In the 19th century, two separate German versions of this fairy tale were retold to the Brothers Grimm, who then turned it into the story commonly read today with a sequel. The story titled Rotkäppchen was included in the first edition of their collection Children’s and Household Tales.
The emergence of the revenge thriller
Written by Alexandre Dumas in 1844, The Count of Monte Cristo is a daring and adventurous revenge thriller about a man named Edmond Dantès who is betrayed by his friends and is wrongfully imprisoned. There, he meets on old man who teaches him everything and reveals to him the location of a great treasure. Edmond acquires this fortune and seeks revenge on those who destroyed his life and imprisoned him. This literary classic brings readers on a perilous and suspenseful adventure following Edmond’s quest for vengeance, satisfaction, and ultimately, peace.
Into the 20th century with modern day thrillers
With the 20th century came modern day thrillers. The Riddle of the Sands: A Record of Secret Service (1903) by Robert Erskine Childers is an early example of spy fiction and an espionage novel.

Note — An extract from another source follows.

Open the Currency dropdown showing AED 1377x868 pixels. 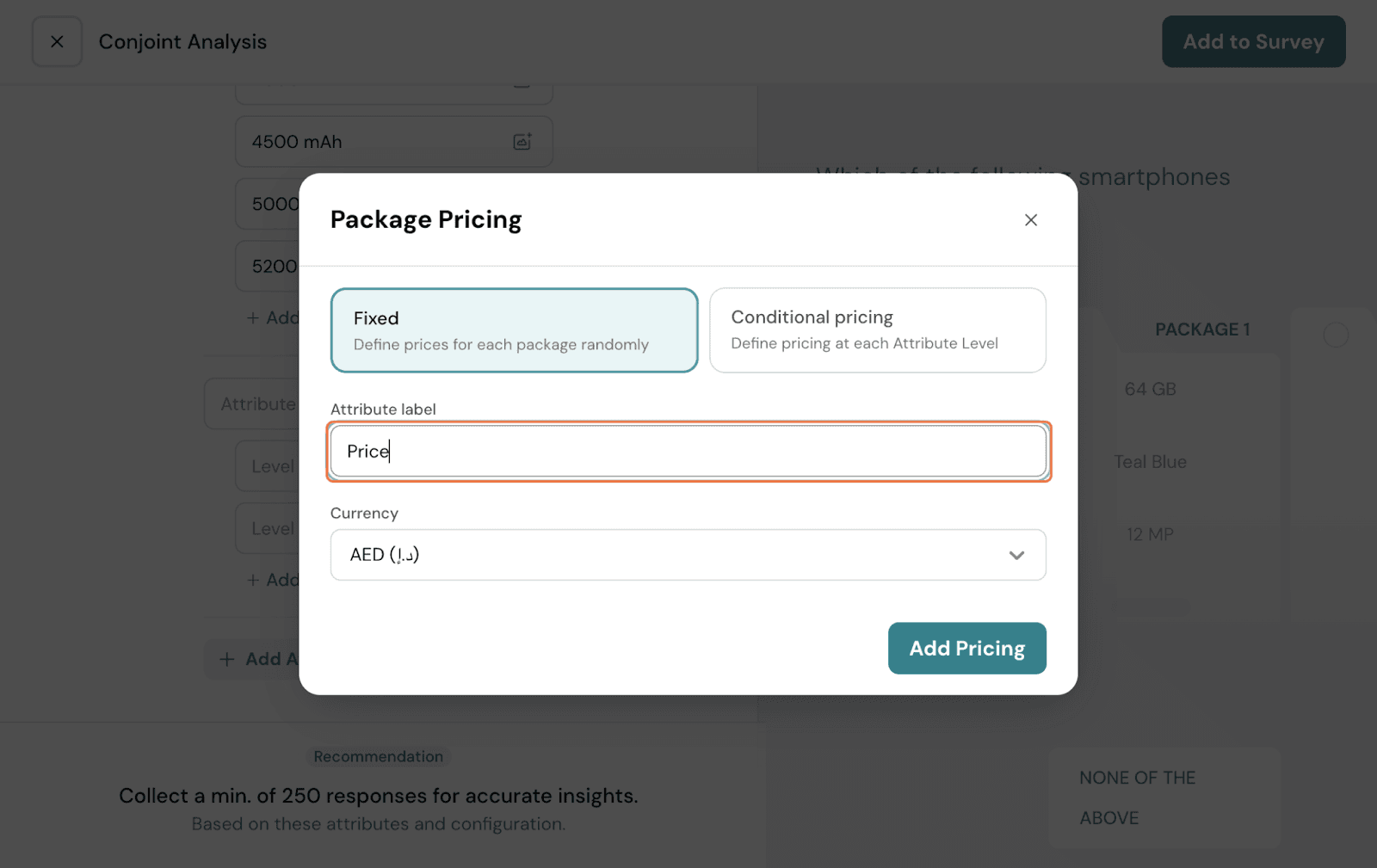click(688, 555)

The Bourne Identity (1980) by Robert Ludlum tells the story of Jason Bourne, a man who suffers from retrograde amnesia and must seek to discover his true identity. The book starts with a scene of Bourne floating unconscious with gunshot wounds in the Mediterranean Sea—it doesn't get much more "thriller-esque" than that. It is quite the dilemma for readers and viewers alike to figure out.

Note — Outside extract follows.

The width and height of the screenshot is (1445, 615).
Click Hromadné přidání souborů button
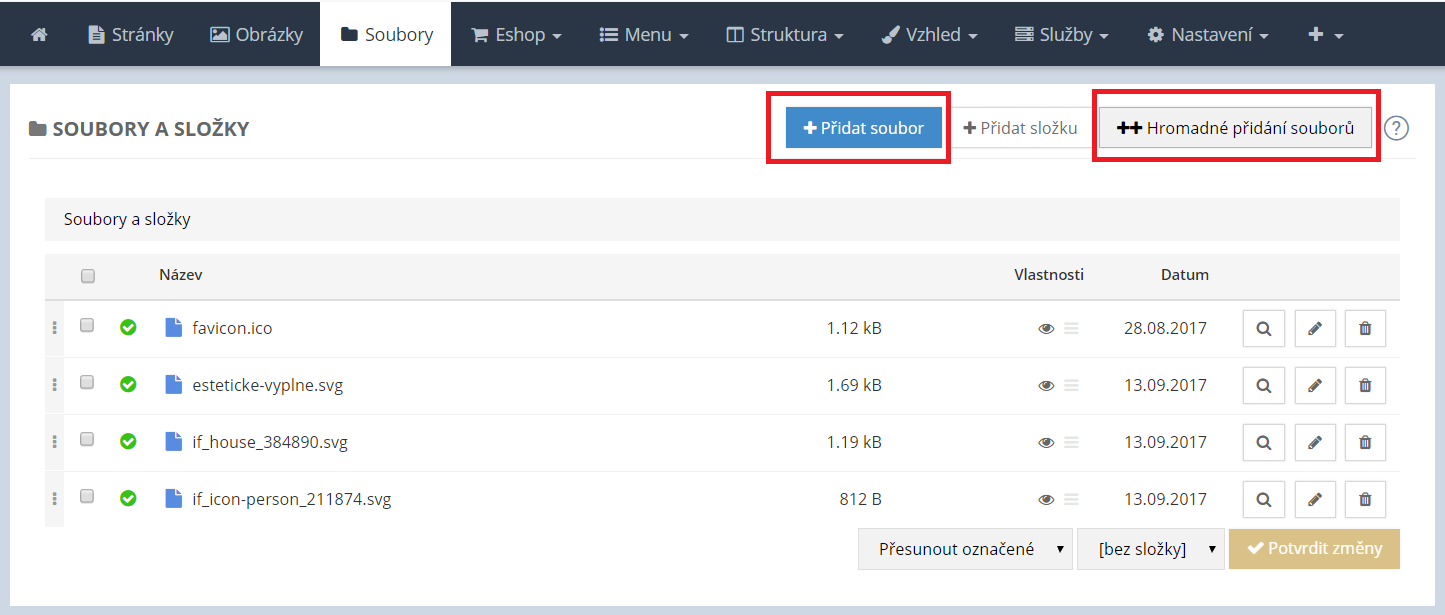1235,128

In recent years, we have seen titles from Vince Flynn, well known for writing political thriller novels, and Dan Brown, an American author of thriller fiction who wrote the 2003 bestselling novel The Da Vinci Code.
Thrillers fit into many different sub genres and categories, and here, we've only scratched the surface. The genre has developed over the years in many different places and stories. Overall, James Patterson said it best when he said in his 2016 book, Thriller: Stories to Keep You Up All Night:
“Thrillers provide such a rich literary feast…this openness to expansion is one of genre's most enduring characteristics. But what gives the variety of thrillers a common ground is the intensity of emotions they create, particularly those of apprehension and exhilaration, of excitement and breathlessness, all designed to generate that all-important thrill. By definition, if a thriller doesn't thrill, it's not doing its job.”